担任「いじめ見て見ぬふりした」 神奈川の小学生不登校

神奈川県茅ケ崎市立小学校の4年生の男子児童(10)について、市教育委員会の第三者委員会が「日常的にいじめを受けていた」と認定する報告書をまとめたことがわかった。担任だった女性教諭は「いじめを見て見ぬふりをした」と説明したという。男児は2年近く不登校が続いている。

第三者委の調査によると、男児は2年生だった15年5月~16年3月ごろ、複数の同級生から殴られたりズボンを脱がされたりするいじめを繰り返し受けた。

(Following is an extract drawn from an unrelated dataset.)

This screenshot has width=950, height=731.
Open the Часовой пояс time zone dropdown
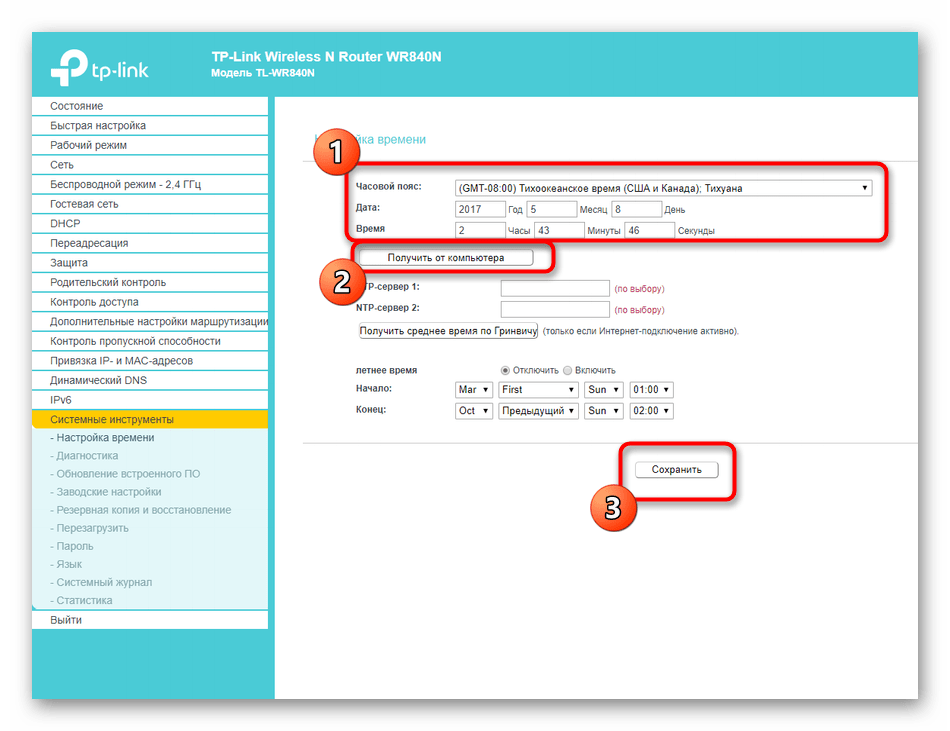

3年生になった16年4月から学校に通えなくなり、心的外傷後ストレス障害(PTSD)と診断された。

いじめで不登校になったと両親が訴え、担任は学校の聞き取りに、いじめに気づかなかったと説明。ただ第三者委の調査が進み、「いじめを見て見ぬふりをしていた」「注意するのが面倒になった」などと説明を変えたという。第三者委は、担任が適切な対応をせず、学校も組織的な対応が不十分だったとする報告書を今月13日、市教委に答申した。

市教委は今月2日付で、不適切な対応と虚偽報告があったとして、教諭を文書訓告、指導が不十分だったとして当時の校長を厳重注意にした。報告書で対応の遅れを指摘された市教委は「児童と保護者には大変申し訳ない」としている。(遠藤雄二)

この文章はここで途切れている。